▶ Text segment
§

Choosing to place a child for adoption is one of the hardest things any parent could ever do. It will be one of the hardest decisions they ever make. It can also be an incredibly difficult decision to make the choice not to place your child or to even change your mind at the last minute. There are a few things to consider when thinking of placing a child for adoption. Many of these things will involve the actual decision of placement. However, some of these things will involve what placement might look like for you and your child.
Adoption in movies and media has painted this picture that adoption looks one certain way. We even have the term “give up” a child for adoption. We are not in a world anymore where we are “giving up” our children. We are carefully placing these children into the care of someone else. Many times that does not have to mean cutting off contact. While there are still closed adoptions, open adoptions are very popular and are a great middle ground. They have been proven to be the healthiest option in many situations. When you are thinking of placing a child for adoption, consider all of your options and speak with someone you trust about your decision. It is important that you feel confident that you went through the decision-making process thoroughly before making such a life-altering choice.

§

▶ Stored data
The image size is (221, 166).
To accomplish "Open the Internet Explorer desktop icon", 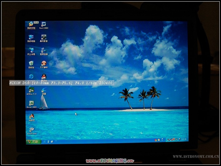I will pyautogui.click(x=31, y=77).
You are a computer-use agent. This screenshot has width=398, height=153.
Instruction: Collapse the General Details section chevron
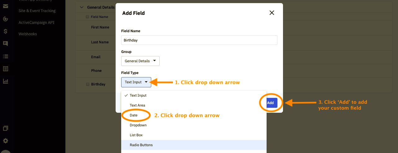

§

▶ Problem statement
List every choice that the adoption text calls hard or difficult for a parent.

▶ Expected answer
- Placing a child for adoption
- Choosing not to place your child
- Changing your mind at the last minute